Greystoke ou le retour aux sources

Durant les années soixante-dix, Tarzan disparaît totalement des écrans de cinéma. Sans doute le fantasme du seigneur de la jungle n’a-t-il plus lieu d’être tant il est rattrapé par la réalité sociale des USA. Les hippies ne sont-ils pas en effet les petits-enfants de Tarzan, eux qui prônent un retour aux sens et à la nature. Qui plus est, l’esprit contestataire de l’ère post-soixante-huitarde colle plutôt mal avec l’image du super-gendarme-blanc-impérialiste. Il faudra ainsi attendre onze ans et le début des années quatre-vingt pour de nouveau voir ressurgir, pour le meilleur et surtout pour le pire, tout le folklore tarzanesque : la jungle idyllique, les animaux amicaux, les cruels sauvages africains et… l’homme-singe. Pour le coup, Tarzan, l’homme singe (J. Derek, 1981) n’a plus que de très lointains échos avec l’œuvre de Burroughs. Et d’ailleurs le personnage n’est plus ici qu’un argument commercial – et érotique – destiné à mettre en valeur les formes sculpturales de Jane Parker – ici Bo Derek, l’épouse du réalisateur. Pour preuve, Tarzan (muet durant tout le film) n’apparaît qu’à la quarante-troisième minute !

 

Greystoke (1984)

 

Aussi, faudra-t-il patienter trois années supplémentaires pour retrouver – et cette fois pour de vrai – le personnage de Tarzan au cinéma. De l’avis de tous, Greystoke, la légende de Tarzan réalisé par l’anglais Hugh Hudson et sorti en 1984 demeure à ce jour la plus fidèle adaptation du roman originel de Burroughs. Désireux de revenir à la source même du mythe, tant malmené depuis des décennies, et aidé par un Christophe Lambert habité et convaincant aussi bien en homme-singe qu’en lord anglais, Hudson reprend l’histoire à son début, ce qui n’avait pas été fait depuis l’époque du muet.
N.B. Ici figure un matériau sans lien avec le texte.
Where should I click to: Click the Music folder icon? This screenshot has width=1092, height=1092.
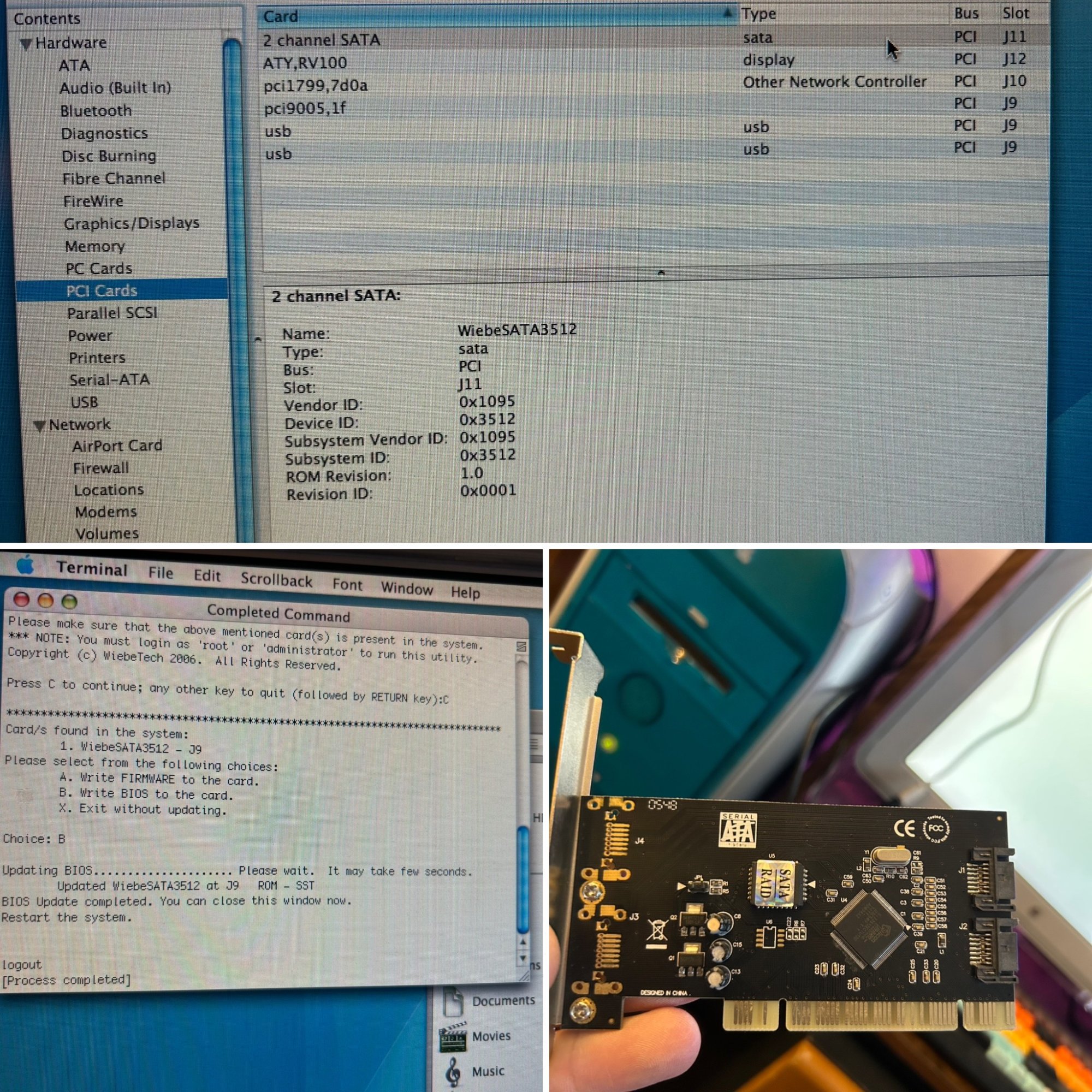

Au final, le mythe et l’œuvre originelle retrouvent une seconde jeunesse que le spectaculaire Tarzan et la cité perdue (C. Schenkel, 1998) puis le Tarzandes studios Disney en 1999 porteront à la connaissance de la jeune génération, prouvant, s’il en était encore besoin, que le mythe de Tarzan demeure définitivement immortel.

© Régis Dubois 2009 pour le texte

(1) Francis Lacassin dans « Tarzan ou la chute d’un mythe », Pour une contre-histoire du cinéma, 10/18, 1972, p. 158.

(2) Francis Lacassin dans La Légende de Tarzan, Dreamland, 2000, p. 29.

(3) Lacassin, Pour une contre-histoire du cinéma, p. 159.

(4) Umberto Eco dans De Superman au surhomme, Grasset & Fasquelle, 1993, p. 111.

(5) Lacassin, Pour une contre-histoire du cinéma, p. 164.